#### EXERCISE:
Print all the records exactly, please.

[Opening MATERIAL PROVIDED section]

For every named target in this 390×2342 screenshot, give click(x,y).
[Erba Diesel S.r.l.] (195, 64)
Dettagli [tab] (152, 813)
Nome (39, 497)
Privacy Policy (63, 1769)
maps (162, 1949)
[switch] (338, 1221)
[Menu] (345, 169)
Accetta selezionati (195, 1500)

[Closing MATERIAL PROVIDED section]

#### WORKED SOLUTION:
For every named target in this 390×2342 screenshot, give click(x,y).
[Erba Diesel S.r.l.] (195, 64)
Dettagli [tab] (152, 813)
Nome (39, 497)
Privacy Policy (63, 1769)
maps (162, 1949)
[switch] (338, 1221)
[Menu] (345, 169)
Accetta selezionati (195, 1500)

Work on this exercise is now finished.